If you're building a design system at any scale, you need design tokens. Not want — need. Here's my complete guide based on building token systems at three different companies.
**What are design tokens, really?**
Design tokens are named entities that store visual design attributes. They're the bridge between design decisions and code implementation. Instead of hardcoding `#1A1917` everywhere, you store it as `color.brand.primary` and reference that everywhere.

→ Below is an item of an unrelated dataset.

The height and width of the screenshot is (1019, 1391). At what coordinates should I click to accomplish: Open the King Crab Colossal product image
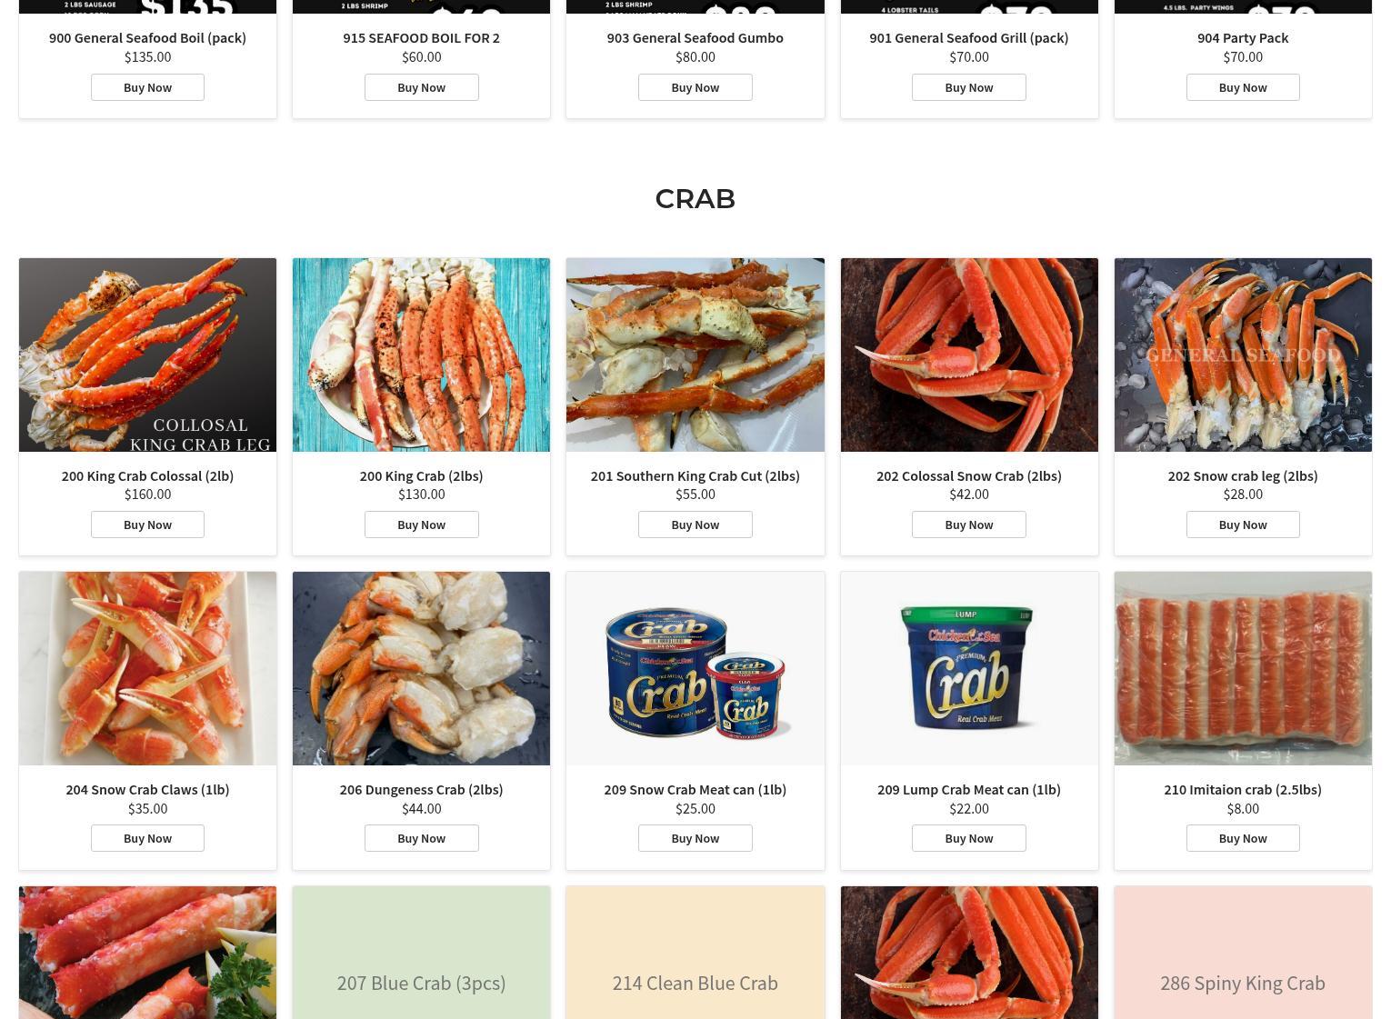(147, 355)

**The naming convention problem**
Most teams use naming conventions that break. Here's mine: `{category}.{property}.{variant}.{state}`. So: `color.text.secondary.hover`. It reads clearly, it scales, and it handles all the edge cases.
**The three tiers**
Global tokens → Semantic tokens → Component tokens. Most teams only implement global tokens and wonder why their system breaks. You need all three tiers.
**Dark mode is about semantic tokens**
Your light mode and dark mode aren't different colour palettes. They're different mappings of semantic tokens to global tokens. `color.surface.primary` maps to `gray.50` in light mode and `gray.950` in dark mode. That's it.
**Multi-brand theming**
Same principle, one level up. You have global tokens (shared across all brands), semantic tokens (where brand differences live), and component tokens (specific overrides). Build this from day one.
The tools for this have never been better — Figma Tokens plugin, Style Dictionary, and Tokens Studio make the implementation mostly painless. The hard part is governance.